## Work required
Because the entries hold pictures, reproduce only their words, exactly as written.

= = = = =

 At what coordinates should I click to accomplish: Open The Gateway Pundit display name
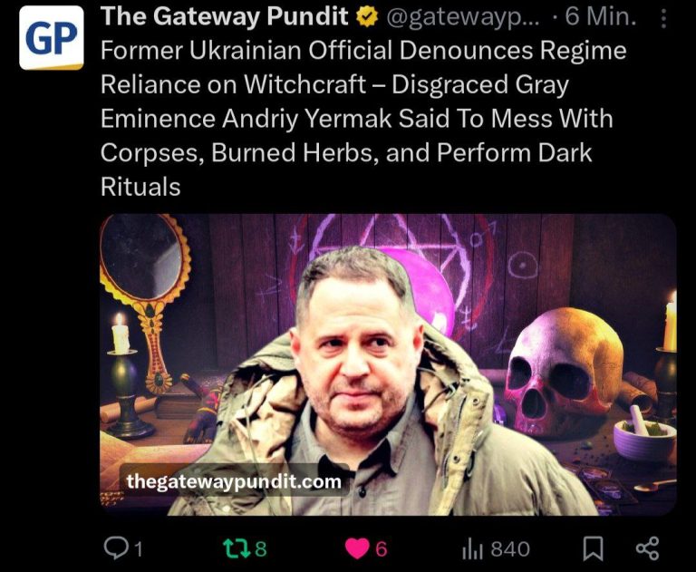224,16
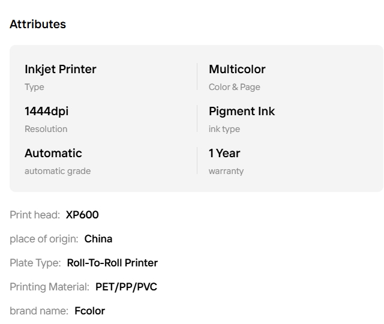
Task: Select China as place of origin text
Action: [x=98, y=239]
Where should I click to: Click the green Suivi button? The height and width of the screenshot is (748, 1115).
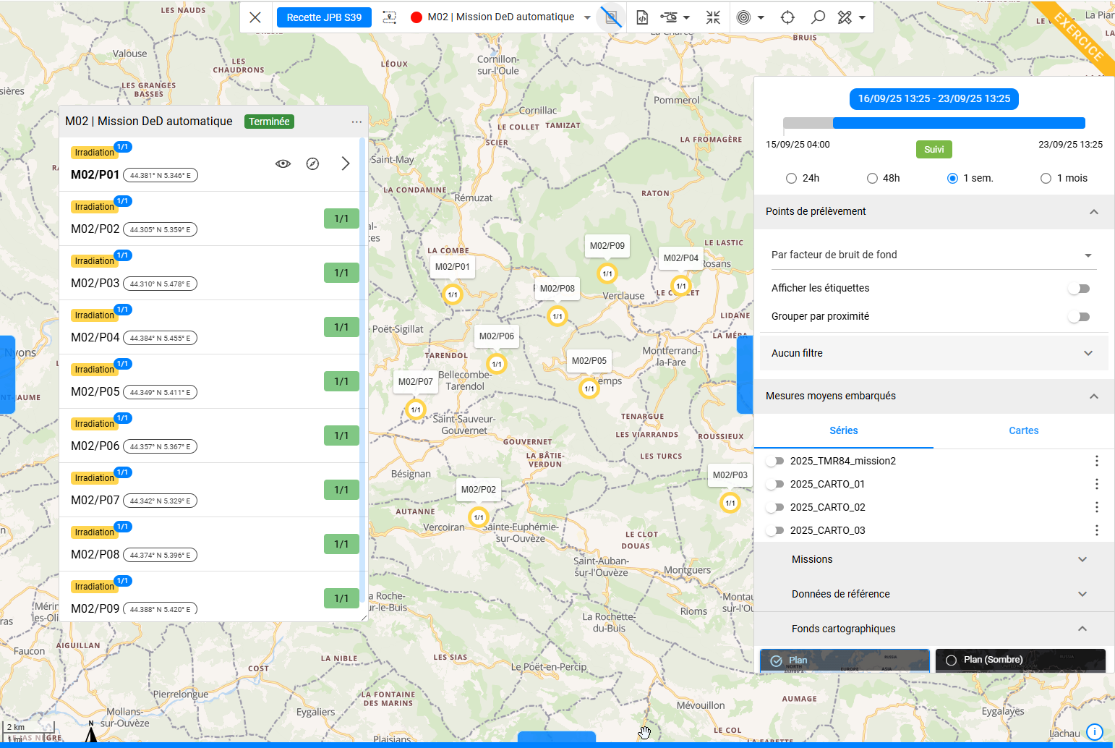coord(934,150)
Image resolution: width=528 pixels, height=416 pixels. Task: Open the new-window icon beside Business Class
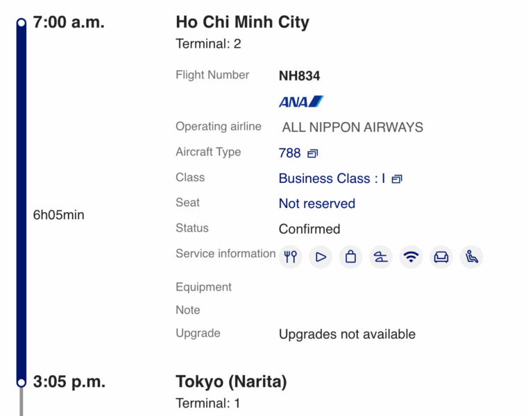pyautogui.click(x=397, y=179)
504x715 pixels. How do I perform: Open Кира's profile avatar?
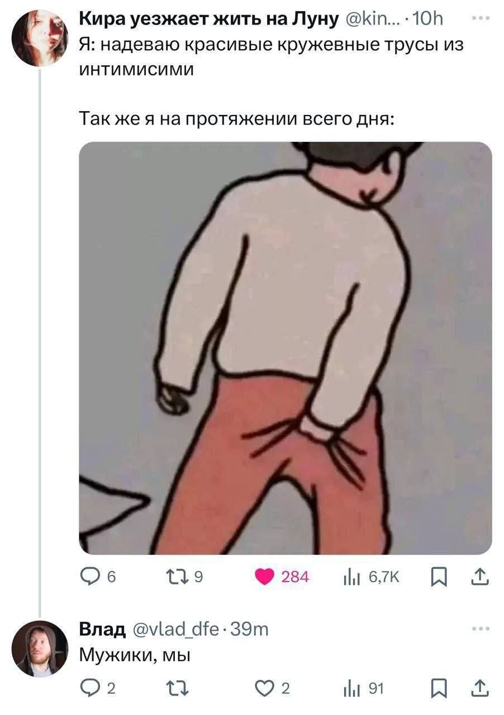point(40,38)
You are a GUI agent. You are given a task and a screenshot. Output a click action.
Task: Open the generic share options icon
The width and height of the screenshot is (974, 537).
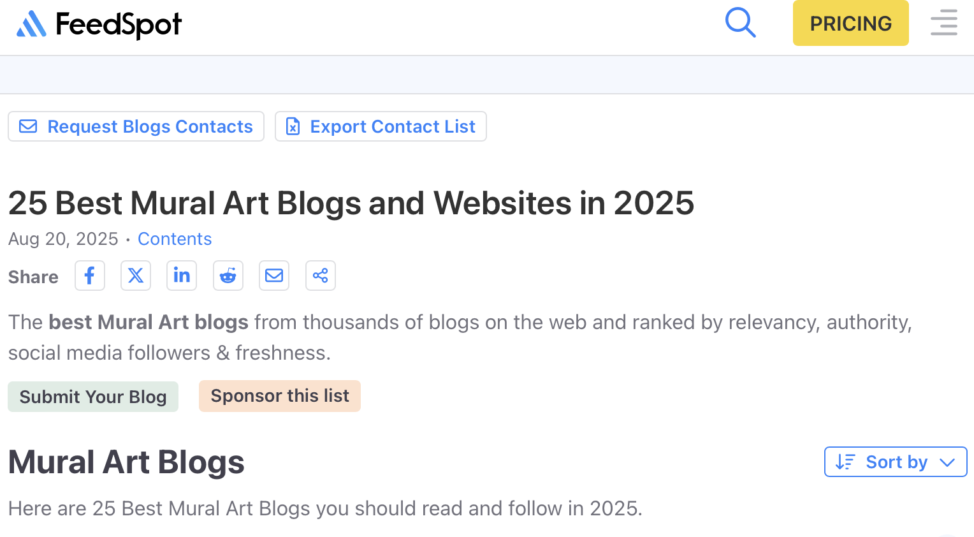pyautogui.click(x=321, y=276)
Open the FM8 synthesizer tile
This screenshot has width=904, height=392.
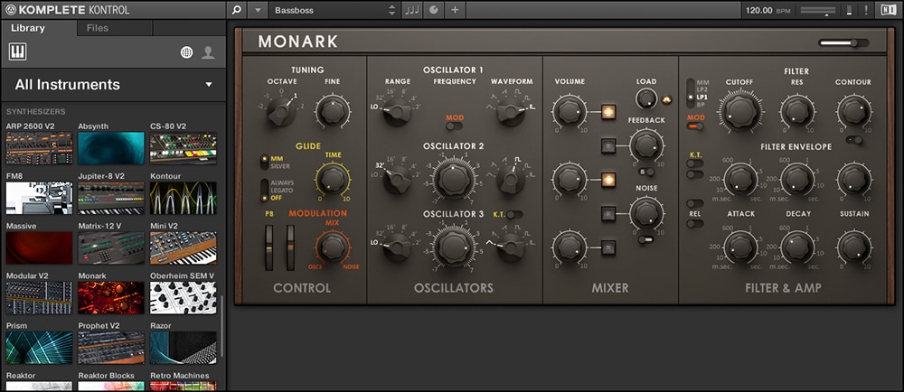coord(39,197)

= = = = =

## Answer space
 At what coordinates should I click to accomplish: Open The Gateway Pundit display name
224,16
Task: Select China as place of origin text
Action: [x=98, y=239]
Where should I click to: Click the green Suivi button? The height and width of the screenshot is (748, 1115).
coord(934,150)
Image resolution: width=528 pixels, height=416 pixels. Task: Open the new-window icon beside Business Class
pyautogui.click(x=397, y=179)
504x715 pixels. How do I perform: Open Кира's profile avatar?
point(40,38)
You are a GUI agent. You are given a task and a screenshot. Output a click action.
Task: Open the generic share options icon
The width and height of the screenshot is (974, 537).
pyautogui.click(x=321, y=276)
Open the FM8 synthesizer tile
This screenshot has width=904, height=392.
coord(39,197)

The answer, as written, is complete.